I'm going to add a feature where the tests are only run if the tolerance is less than +infinity. That'll let me proceed without changing any signatures and only having to modify the expect_ad_derivatives function. It's a bit of a hack, because technically a high tolerance should still check exception behavior, but I'm not going to do that.

WardBrian commented 2 years ago

Does adding specializations for the analytic derivatives of FFT/iFFT not fix the test issues?

bob-carpenter commented 2 years ago

I'm not sure what's going on with the automation. I'd prefer to start new issues than modify old ones. you can ignore the chatter about FFTs as it's not really relevant here.
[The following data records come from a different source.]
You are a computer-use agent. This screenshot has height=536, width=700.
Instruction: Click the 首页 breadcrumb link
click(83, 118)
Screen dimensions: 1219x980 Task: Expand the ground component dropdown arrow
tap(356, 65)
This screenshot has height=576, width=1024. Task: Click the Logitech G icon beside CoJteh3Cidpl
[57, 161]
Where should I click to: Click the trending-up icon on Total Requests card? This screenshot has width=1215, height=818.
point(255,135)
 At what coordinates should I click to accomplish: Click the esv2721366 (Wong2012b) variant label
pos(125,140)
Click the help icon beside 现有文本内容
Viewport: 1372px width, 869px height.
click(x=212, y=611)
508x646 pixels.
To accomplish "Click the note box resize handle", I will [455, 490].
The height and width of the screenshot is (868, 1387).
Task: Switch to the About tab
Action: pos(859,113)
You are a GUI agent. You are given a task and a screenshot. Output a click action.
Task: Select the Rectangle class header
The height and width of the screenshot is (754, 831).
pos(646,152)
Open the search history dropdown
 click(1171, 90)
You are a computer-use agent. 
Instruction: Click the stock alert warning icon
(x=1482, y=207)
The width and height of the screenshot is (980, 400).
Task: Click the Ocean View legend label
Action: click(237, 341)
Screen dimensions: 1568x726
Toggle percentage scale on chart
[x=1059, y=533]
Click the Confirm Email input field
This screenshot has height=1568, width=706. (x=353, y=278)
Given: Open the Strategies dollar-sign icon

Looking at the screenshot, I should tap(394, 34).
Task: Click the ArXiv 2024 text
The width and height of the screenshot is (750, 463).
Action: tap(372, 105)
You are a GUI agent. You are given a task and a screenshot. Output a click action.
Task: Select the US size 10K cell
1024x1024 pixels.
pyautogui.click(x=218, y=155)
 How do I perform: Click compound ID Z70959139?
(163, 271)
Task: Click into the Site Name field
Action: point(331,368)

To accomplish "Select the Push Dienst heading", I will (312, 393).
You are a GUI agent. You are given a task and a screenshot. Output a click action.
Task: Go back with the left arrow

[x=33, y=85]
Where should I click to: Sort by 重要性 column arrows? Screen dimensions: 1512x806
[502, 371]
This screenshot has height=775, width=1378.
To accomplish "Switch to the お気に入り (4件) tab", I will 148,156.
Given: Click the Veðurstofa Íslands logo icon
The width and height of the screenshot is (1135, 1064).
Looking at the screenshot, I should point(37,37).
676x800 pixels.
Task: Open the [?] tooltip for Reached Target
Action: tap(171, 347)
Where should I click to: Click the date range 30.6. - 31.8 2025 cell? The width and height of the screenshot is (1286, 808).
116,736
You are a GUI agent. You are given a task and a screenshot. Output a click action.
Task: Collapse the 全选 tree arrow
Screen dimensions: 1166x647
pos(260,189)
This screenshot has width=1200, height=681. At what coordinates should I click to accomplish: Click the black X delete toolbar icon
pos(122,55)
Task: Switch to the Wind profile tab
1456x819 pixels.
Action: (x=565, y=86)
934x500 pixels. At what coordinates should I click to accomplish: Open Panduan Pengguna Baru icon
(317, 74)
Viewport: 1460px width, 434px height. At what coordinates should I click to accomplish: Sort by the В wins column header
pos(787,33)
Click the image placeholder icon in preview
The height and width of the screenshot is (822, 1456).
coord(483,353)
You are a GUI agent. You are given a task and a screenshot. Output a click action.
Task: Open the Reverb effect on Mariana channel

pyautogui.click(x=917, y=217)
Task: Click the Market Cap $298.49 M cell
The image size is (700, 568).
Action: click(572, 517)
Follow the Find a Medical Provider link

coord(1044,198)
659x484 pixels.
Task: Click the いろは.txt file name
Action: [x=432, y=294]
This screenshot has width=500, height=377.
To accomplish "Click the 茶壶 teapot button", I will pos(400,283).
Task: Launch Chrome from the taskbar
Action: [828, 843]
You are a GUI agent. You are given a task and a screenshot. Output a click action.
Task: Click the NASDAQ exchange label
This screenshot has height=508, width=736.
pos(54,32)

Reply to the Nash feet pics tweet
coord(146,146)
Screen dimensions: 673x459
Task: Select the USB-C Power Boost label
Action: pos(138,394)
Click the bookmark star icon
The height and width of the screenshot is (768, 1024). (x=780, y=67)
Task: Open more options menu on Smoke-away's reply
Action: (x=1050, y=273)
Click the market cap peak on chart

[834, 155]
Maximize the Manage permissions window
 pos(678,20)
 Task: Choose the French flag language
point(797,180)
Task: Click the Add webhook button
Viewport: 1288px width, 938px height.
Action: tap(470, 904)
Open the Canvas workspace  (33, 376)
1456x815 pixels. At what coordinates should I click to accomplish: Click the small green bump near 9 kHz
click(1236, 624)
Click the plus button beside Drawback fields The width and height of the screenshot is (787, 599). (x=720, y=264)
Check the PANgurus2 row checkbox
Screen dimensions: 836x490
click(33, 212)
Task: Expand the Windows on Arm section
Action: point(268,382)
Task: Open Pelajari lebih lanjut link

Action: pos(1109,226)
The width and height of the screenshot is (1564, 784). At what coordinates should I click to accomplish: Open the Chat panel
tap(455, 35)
WardBrian commented 2 years ago

I accidentally hit 'Close with comment' instead of 'Comment' which triggered all of the above.

WardBrian commented 2 years ago

Vectorized versions of abs/fabs do not currently work for complex containers, @bob-carpenter thinks he might know why

bob-carpenter commented 2 years ago

@bob-carpenter thinks he might know why

That's easy---it doesn't work because the vectorization code was commented out. I'll try to sort it out on the C++ side, but might needs some help with template traits if there winds up being a lot of ambiguity.

WardBrian commented 2 years ago

A lot of these were resolved by #2753 and will be exposed in the language by https://github.com/stan-dev/stanc3/pull/1212. I believe the remaining all need their templates broadened, which I hope to at least attempt before the feature freeze.

WardBrian commented 2 years ago

Of the remaining ones in this issue, inverse and mdivide_left are just issues with using std::is_arithmetic. Adding an identical overload which uses stan::is_complex works, but autodiff is slow.

For determinant, the same sort of thing does compile, but fails AD tests.